If I were in charge of, say, the Mossad, I would have as a significant part of my budget purchasing every single bluetooth device on the market, and set a bunch of underemployed Israeli CS grads to work at finding these vulnerabilities, and then putting them into an easily deployed toolkit. You want an asset with access to, say, an Iranian government office, to be able to walk through the building with a phone and take control of as many machines as possible.
Now that I think about it, I think you have to assume that they probably DO do this...
This is kind of backwards. There aren't as many CS grads in Israel in the first place, because they already put their top talent through 8200. It's essentially a fully socialized Masters of computer engineering, and as a SIGINT shop they are learning this sort of thing. Once their 2-3 years of service is over (which doesn't result in student loans), the government makes a lot of seed funding available for startups and the TLV ecosystem is like a mini Bay Area.
Living with your parents is more socially acceptable, so they have a huge chunk of people in their 20s with no debt, low monthly expenses, strong technology expertise from their military service, in a founder hot spot, and access to capital. The result is a lot of unicorns, particular around cyber security (https://www.techaviv.com/unicorns).
Compare to the United States, where you have to dedicate 4 years to an undergrad program, go massively in debt, pay rent, and then struggle to find seed funding.

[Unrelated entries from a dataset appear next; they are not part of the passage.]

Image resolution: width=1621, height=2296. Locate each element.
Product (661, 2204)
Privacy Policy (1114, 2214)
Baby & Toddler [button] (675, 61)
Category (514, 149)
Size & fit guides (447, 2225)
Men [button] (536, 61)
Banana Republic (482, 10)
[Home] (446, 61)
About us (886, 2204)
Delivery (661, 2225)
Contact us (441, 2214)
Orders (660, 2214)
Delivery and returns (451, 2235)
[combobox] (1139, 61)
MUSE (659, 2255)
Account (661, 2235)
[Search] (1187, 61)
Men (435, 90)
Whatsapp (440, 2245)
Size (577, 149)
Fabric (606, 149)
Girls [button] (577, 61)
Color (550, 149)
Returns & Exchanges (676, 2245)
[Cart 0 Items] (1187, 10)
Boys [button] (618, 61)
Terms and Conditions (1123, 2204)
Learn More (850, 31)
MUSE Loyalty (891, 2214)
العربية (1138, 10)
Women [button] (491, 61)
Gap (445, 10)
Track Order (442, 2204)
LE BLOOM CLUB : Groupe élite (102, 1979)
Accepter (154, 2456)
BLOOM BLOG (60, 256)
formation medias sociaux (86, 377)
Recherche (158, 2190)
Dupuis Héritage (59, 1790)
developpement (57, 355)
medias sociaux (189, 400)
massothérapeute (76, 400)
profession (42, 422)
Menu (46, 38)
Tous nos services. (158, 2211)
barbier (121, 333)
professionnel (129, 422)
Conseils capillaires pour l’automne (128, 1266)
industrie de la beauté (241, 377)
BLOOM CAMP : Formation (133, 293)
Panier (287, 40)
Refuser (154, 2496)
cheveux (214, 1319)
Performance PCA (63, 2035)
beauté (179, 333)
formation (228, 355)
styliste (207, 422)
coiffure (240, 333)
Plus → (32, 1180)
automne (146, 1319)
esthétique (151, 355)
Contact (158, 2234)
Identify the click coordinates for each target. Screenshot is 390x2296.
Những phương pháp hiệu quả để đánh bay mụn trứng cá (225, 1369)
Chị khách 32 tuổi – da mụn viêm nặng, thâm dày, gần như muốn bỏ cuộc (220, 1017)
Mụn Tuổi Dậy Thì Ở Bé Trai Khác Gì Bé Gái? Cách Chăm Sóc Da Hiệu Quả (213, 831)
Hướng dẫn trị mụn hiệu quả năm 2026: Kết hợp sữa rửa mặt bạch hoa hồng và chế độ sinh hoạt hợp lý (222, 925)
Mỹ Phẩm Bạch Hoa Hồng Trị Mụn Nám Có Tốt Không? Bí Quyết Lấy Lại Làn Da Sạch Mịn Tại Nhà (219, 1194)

The mental model of "oh, I guess we could apply some of the detritus of our failed system" misses the idea of having a successful system in the first place.
An exercise like this sounds like it would be a rounding error in any country's national security or intelligence budgets. And now with AI you could probably automate the initial screening of devices for promising candidates for further manual exploration.
I would be kind of surprised if this wasn't standard practice, unless it's not nearly as productive as one might imagine it to be, and thus maybe not worth the effort. But cases like this show it could be pretty fruitful, but I suppose that depends on how it compares to whatever other methods intelligence agencies have that we may not know about.
Just a thought, but: maybe it’s even easier to (as well as do what you suggest, which is a good idea) build and sell buggy (ie backdoored) devices.